Emily Leatrice was the daughter of Sam and Josie Serrapede, sister to Gerald and Sammy and Mom of EmilyAnn.  She was born at Coney Island Hospital in Brooklyn, NY on April 18, 1931.

Introduction

The family stories shared in this posting come from a combination of brief entries my Mom made to her “Our Baby Book” and the many discussions we had about them.  The entries were a type of shorthand she used to recall the memory or cluster of memories she wanted to share with me.  I listened carefully so that I could feel and see the scenes along with her.  Then I committed as much as I could to memory.  We discussed the stories so often that soon a narrative began to flow.  Stories she’d told me in my childhood now expanded to include the more recent ones entering the narrative.  In time I could recall the memories and experiences she shared with me just as if I’d been there when they happened.

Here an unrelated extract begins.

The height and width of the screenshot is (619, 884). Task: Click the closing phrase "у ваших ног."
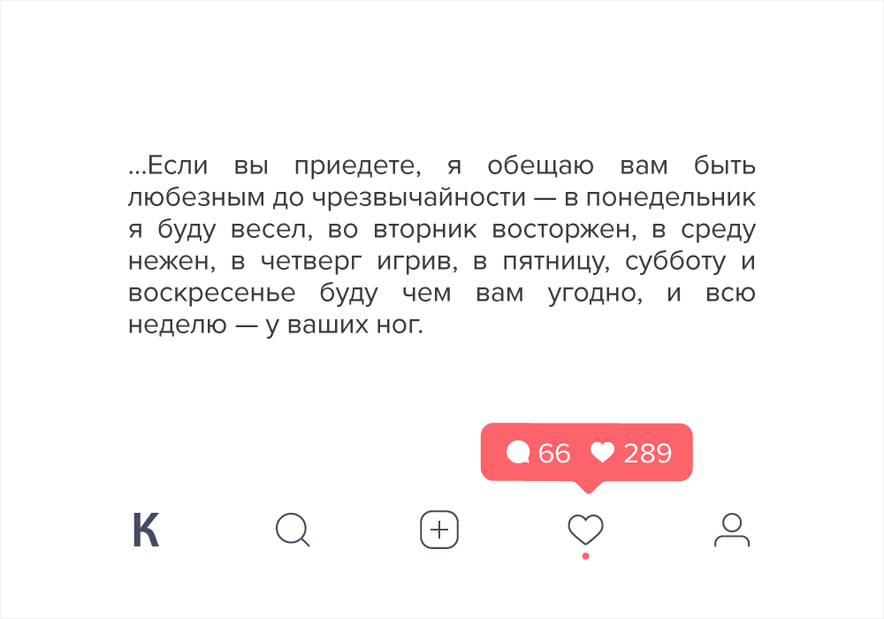coord(344,326)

We began this process over many lovely weekends.  We got up very early for breakfast and lingered over cups of herbal tea and hot cereal.   I was never sure how I would write everything into a narrative form.  These sessions took place in the mid-1990s.  The Internet, blogging, and episodic storytelling were things I had no idea would one day facilitate their expression.

Mom’s earliest entries and the stories she told me focused on how much her Dad, Sam, loved her and how much patience he had with her as she grew older.  Here are two stories which show the interaction between them.

In order to keep the narrative from becoming confusing to non-family members, I refer to my Mom and Grandparents by their first names.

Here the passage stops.